In 2015, residents of the Wishi neighbourhood noticed a green substance accumulating on lampposts, cars, and fences that faced the refinery. In June 2015, the Netherlands Organization for Applied Scientific Research (TNO) released its findings to the public, they found that the green substance was carcinogenic and a mixture of heavy metals and consisted of a specific industrial chemical known as vanadium pentoxide (V_{2}O_{5}) as well as nickel (Ni). In August of 2015 a Curaçao court ruled in the residents favour and found that the operator of the refinery, PDVSA, was blatant to the environmental impact they were causing. The court threatened to fine the company around $50 million dollars if PDVSA didn't reduce their SO_{2} and particulate matter emissions. PDVSA ignored the courts orders and continued production, despite the warnings. Due to the economic collapse of Venezuela beginning in 2017 and American sanctions against the oil refinery, Venezuelan crude ships stopped turning up, maintenance ceased, and processing stopped entirely. Due to this, the green substance was reported less.

In May of 2018 American energy company ConocoPhillips obtained a $2 Billion dollar international arbitration award against Venezuela for the illegal export of their assets. ConocoPhillips asking the Curaçao courts to seize of all of the assets of PDVSA and their oil inventories. The act completely stopped any commercial business at the refinery. The company was unable to start up business again, and it faced the end of its 34 year lease on December 31, 2019, completely closed the refineries doors, ending years of air pollution.
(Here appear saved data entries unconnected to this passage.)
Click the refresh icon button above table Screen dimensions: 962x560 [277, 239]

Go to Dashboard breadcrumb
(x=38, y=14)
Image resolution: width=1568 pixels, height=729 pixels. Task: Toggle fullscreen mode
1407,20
After the closing the refinery in 2019, the Curaçao state-owned refinery company Refineria di Kòrsou (RdK), negotiated a settlement with the PDVSA around late 2023, which was backed by sanction exceptions from the United States, for PDVSA to agree to a $450 million dollar oil-for-debt arrangement for the next 10 years. This agreement would help the refinery with its outstanding liabilities, former employee obligations, and operational debts.
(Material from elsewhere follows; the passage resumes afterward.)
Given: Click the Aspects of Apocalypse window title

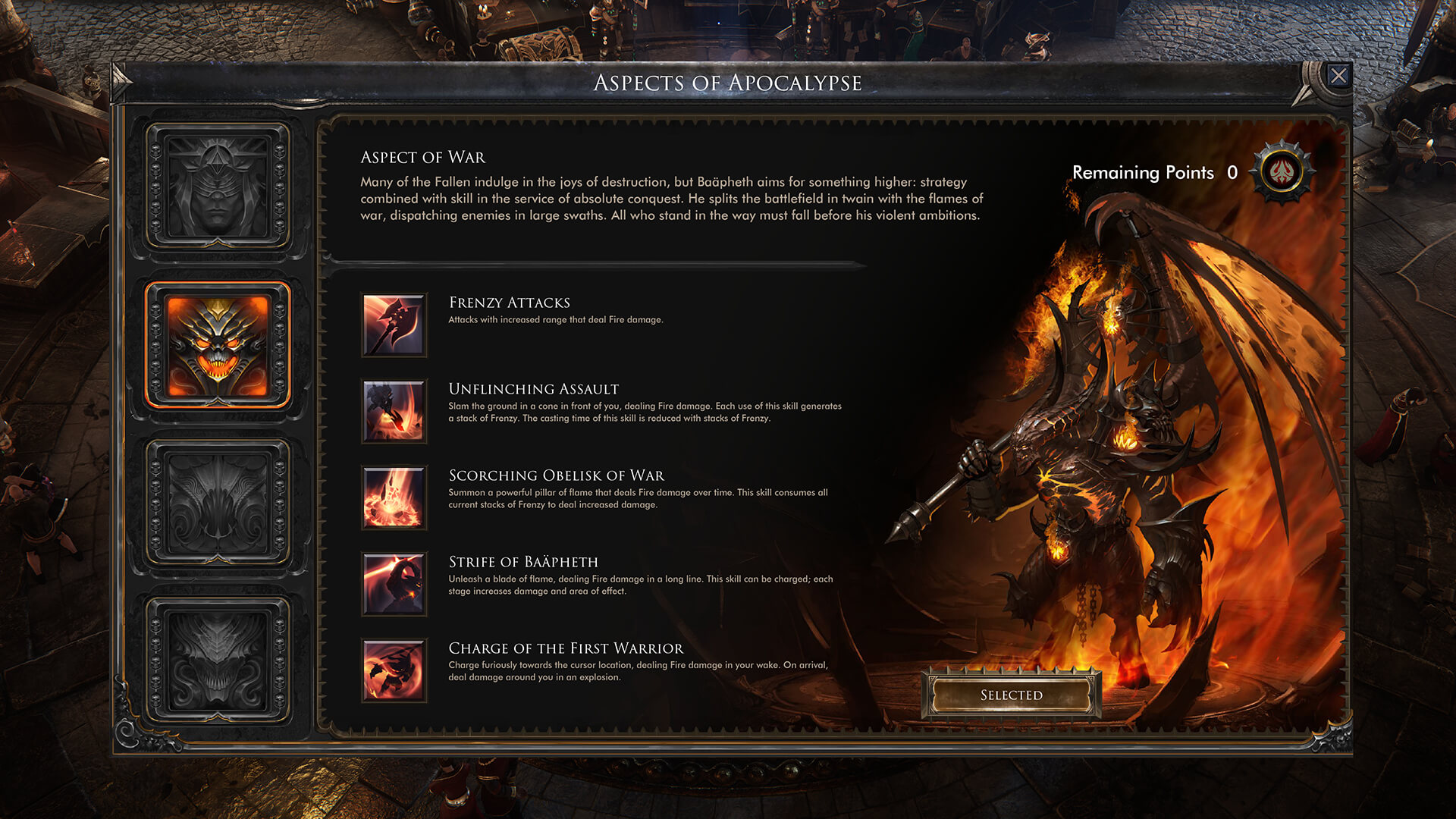Looking at the screenshot, I should tap(727, 83).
Currently the government is looking for ways to modernise the facility and partially reopen the facility. Attempts and deals have been made like the Oryx Petroleum Deal and the 2Bays Energy Attempts. The Oryx Petroleum Deal, is a deal where Curaçao signs a Memorandum of Understanding with Oryx Petroleum to maybe restart the refinery, which is partially backed by Qatar's sovereign wealth fund. The 2Bays Energy Attempts were attempts by Curaçao to execute limited transactions to produce asphalt, heavy naphtha, and gasoil safely under modern, and more stricter rules, but Curaçao's been waiting on the Office of Foreign Assets Control (OFAC) permits from Washington.